Aim of the exercise
Using the material below, return exactly the lines between the one holding "Telerik DevCraft (192, 1659)" and the one holding "PivotDataSourceBase - API", inclusive, and no others.

*** Block opens ***

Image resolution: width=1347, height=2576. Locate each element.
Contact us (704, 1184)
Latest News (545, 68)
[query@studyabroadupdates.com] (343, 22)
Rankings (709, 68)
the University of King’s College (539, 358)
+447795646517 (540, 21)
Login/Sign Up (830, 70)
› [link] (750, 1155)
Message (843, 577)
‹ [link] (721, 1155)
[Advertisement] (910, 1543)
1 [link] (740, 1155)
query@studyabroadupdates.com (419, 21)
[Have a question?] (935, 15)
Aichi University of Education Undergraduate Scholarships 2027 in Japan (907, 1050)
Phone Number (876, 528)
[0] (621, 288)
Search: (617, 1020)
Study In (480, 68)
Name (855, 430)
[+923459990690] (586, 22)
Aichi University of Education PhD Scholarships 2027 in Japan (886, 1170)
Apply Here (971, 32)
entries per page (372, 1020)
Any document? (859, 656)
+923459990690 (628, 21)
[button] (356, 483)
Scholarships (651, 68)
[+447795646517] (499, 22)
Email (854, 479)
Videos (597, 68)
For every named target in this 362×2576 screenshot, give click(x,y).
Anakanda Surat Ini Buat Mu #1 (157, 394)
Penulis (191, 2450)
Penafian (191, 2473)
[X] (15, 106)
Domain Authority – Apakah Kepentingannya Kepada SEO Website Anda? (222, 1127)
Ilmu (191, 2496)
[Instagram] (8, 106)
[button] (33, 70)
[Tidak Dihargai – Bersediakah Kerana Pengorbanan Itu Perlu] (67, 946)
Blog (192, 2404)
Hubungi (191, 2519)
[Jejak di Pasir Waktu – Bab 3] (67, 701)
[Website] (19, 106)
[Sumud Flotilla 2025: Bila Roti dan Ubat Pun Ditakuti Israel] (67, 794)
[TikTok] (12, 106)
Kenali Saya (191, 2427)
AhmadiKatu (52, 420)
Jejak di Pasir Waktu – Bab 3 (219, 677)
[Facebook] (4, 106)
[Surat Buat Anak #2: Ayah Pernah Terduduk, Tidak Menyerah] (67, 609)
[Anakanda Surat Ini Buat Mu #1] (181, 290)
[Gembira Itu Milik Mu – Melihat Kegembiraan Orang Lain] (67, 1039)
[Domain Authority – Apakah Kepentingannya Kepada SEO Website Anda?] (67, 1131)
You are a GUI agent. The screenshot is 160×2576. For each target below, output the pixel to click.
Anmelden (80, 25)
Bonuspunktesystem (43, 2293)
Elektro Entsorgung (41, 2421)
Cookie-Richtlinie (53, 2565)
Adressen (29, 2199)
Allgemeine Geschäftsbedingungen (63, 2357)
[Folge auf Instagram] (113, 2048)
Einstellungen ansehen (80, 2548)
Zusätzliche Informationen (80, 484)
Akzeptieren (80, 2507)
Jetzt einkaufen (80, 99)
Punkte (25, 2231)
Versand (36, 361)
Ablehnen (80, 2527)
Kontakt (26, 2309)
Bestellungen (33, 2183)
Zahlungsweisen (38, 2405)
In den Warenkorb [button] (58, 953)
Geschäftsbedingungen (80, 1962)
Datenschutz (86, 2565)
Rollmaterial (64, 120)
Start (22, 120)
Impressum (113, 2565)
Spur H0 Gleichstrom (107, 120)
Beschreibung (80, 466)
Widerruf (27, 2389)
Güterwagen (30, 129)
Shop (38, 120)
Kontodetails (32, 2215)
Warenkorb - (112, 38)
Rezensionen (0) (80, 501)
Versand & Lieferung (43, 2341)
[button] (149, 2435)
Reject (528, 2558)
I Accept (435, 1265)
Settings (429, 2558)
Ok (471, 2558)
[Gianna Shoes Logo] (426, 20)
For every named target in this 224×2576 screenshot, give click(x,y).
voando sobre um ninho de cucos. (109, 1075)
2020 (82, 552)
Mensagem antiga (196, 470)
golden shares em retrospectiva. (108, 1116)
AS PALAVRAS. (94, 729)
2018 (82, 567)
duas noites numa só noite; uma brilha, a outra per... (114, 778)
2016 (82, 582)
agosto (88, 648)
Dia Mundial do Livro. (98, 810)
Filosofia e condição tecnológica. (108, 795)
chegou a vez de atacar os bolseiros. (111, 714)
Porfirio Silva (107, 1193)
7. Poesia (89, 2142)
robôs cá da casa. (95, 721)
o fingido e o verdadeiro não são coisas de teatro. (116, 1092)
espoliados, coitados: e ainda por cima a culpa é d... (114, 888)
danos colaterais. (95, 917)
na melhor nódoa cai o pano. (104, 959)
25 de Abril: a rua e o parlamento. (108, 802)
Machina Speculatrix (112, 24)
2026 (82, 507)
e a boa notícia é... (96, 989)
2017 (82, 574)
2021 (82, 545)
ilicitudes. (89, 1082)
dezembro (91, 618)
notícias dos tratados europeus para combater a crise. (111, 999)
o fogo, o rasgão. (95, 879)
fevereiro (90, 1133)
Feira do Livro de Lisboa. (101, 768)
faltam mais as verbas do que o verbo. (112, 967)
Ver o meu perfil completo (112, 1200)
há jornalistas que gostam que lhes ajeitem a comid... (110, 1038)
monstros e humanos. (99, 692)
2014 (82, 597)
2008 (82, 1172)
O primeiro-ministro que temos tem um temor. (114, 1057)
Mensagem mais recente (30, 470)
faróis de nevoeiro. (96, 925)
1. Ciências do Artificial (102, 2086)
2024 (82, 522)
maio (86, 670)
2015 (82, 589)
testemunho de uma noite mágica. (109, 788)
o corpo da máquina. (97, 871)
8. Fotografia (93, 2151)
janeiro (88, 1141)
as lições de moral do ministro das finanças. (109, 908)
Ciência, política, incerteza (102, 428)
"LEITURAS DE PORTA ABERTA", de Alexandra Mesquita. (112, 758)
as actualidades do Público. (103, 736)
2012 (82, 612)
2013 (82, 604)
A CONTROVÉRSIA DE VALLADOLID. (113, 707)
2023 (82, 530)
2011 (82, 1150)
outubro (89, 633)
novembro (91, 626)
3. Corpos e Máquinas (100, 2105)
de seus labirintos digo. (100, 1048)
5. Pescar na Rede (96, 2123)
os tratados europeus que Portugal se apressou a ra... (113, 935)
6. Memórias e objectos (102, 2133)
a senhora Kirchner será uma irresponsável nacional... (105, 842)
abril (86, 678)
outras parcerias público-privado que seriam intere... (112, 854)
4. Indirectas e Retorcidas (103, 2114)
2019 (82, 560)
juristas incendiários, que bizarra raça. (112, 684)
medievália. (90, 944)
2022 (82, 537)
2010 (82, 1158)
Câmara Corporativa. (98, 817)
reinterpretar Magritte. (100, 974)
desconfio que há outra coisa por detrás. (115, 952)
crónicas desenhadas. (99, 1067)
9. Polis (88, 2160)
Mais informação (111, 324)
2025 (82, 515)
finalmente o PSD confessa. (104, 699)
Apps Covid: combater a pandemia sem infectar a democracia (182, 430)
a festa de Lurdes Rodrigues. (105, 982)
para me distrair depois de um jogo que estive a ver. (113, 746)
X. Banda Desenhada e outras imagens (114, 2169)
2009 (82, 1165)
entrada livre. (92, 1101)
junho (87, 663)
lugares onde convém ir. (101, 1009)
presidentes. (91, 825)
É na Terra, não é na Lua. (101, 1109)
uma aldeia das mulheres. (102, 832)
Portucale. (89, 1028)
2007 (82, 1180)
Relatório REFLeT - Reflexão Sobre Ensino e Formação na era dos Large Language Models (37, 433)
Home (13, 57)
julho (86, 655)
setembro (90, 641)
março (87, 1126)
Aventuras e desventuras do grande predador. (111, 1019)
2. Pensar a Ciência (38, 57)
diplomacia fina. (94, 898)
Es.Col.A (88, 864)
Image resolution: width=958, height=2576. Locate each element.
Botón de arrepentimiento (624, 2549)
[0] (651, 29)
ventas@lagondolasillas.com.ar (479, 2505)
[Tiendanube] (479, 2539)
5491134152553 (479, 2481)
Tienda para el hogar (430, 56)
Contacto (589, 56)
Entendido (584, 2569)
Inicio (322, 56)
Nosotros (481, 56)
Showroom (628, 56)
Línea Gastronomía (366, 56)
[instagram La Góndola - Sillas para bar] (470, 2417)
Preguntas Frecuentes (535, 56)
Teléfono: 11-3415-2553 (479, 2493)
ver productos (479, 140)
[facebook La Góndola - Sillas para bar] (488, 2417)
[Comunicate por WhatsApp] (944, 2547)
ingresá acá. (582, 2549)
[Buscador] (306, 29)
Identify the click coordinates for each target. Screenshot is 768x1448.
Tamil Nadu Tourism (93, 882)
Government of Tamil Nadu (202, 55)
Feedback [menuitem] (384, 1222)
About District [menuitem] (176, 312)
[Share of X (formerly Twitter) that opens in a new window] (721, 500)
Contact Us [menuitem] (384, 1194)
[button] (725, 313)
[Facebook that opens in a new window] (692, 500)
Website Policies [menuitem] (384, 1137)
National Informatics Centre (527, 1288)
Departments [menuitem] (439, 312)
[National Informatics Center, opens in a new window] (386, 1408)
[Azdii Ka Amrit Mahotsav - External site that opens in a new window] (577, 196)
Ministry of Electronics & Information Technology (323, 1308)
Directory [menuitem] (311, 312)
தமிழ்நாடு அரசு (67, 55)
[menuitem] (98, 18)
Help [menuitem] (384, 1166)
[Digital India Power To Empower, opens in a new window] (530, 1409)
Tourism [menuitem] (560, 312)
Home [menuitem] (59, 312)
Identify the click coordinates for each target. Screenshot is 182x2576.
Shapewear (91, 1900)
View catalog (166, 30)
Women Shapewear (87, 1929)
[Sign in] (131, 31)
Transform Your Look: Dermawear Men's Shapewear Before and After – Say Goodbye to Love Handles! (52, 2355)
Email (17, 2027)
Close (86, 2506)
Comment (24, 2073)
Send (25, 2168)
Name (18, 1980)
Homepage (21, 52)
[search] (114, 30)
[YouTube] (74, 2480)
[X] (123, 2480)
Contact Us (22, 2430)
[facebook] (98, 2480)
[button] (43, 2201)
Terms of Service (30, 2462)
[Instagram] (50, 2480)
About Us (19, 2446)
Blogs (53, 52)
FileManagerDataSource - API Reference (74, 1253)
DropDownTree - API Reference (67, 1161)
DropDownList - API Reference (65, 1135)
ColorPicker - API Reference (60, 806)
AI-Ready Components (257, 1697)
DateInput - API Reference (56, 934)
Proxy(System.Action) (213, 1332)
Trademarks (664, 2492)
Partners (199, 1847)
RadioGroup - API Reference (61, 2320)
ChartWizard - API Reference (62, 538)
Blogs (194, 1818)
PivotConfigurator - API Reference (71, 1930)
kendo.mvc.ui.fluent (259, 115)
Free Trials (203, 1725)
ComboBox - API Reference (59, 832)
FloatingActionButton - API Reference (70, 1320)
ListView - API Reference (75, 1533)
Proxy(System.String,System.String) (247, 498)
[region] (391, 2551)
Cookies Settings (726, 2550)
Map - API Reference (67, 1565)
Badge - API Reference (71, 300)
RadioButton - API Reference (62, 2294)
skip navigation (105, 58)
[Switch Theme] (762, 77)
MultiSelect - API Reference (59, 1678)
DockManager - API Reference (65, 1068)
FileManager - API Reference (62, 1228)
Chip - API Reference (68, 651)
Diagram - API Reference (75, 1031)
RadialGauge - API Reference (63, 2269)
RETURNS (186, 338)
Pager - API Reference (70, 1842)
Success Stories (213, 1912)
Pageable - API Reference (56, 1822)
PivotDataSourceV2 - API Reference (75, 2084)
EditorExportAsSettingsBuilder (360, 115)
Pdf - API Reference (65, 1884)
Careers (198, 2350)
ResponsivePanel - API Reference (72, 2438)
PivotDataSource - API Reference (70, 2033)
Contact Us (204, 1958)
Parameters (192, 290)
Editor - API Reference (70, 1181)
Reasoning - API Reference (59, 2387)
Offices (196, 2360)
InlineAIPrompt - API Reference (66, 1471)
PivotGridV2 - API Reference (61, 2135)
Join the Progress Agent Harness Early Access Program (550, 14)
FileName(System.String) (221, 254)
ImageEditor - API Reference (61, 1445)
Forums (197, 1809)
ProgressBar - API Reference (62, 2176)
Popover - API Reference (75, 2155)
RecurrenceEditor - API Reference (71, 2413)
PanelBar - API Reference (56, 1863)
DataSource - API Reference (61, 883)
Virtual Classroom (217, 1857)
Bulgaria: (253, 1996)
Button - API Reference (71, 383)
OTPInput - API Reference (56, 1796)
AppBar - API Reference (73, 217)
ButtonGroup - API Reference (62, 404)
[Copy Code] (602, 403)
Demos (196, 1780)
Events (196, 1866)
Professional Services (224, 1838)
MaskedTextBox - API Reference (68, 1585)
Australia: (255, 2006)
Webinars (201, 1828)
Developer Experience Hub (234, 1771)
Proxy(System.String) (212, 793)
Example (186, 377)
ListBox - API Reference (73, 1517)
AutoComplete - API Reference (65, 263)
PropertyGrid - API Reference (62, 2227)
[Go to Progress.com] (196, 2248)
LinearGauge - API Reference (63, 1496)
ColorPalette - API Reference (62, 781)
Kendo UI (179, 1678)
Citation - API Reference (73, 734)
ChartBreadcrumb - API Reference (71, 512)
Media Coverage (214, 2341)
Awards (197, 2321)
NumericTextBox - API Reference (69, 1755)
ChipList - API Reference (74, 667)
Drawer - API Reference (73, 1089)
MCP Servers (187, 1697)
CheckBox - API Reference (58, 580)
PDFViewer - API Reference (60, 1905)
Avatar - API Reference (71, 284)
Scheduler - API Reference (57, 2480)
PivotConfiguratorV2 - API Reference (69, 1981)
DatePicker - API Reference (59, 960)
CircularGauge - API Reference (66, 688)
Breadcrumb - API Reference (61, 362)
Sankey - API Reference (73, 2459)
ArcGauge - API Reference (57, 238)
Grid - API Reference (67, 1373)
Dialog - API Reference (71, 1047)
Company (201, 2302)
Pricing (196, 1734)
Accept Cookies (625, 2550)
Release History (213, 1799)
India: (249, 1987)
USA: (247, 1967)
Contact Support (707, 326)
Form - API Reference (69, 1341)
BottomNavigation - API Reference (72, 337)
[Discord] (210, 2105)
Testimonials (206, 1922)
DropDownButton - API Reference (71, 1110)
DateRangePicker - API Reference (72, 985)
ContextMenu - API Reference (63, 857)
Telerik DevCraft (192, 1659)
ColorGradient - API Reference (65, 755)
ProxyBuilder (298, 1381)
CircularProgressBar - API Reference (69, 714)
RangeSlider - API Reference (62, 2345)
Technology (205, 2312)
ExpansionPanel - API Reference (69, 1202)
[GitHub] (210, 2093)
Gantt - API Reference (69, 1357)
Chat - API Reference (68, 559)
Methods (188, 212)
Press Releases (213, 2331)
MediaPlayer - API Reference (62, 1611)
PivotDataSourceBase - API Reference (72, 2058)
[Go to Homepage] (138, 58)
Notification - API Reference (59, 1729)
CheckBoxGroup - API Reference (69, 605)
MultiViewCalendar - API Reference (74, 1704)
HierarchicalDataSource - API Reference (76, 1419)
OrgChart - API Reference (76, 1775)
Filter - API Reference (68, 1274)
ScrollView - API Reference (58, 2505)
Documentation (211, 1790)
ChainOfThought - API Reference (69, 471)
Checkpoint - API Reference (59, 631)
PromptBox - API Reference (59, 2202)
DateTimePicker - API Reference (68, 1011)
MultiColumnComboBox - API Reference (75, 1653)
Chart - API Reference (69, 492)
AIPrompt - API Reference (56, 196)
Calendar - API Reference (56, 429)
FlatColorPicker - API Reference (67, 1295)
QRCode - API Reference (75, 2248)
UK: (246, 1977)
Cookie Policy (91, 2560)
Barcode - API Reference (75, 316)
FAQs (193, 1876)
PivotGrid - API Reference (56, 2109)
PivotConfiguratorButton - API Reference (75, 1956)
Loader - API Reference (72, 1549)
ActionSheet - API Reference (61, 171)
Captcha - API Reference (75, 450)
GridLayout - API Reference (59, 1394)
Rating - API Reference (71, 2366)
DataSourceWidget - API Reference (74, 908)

*** Block closes ***

Response for this exercise
Telerik DevCraft (192, 1659)
ColorGradient - API Reference (65, 755)
ProxyBuilder (298, 1381)
CircularProgressBar - API Reference (69, 714)
RangeSlider - API Reference (62, 2345)
Technology (205, 2312)
ExpansionPanel - API Reference (69, 1202)
[GitHub] (210, 2093)
Gantt - API Reference (69, 1357)
Chat - API Reference (68, 559)
Methods (188, 212)
Press Releases (213, 2331)
MediaPlayer - API Reference (62, 1611)
PivotDataSourceBase - API Reference (72, 2058)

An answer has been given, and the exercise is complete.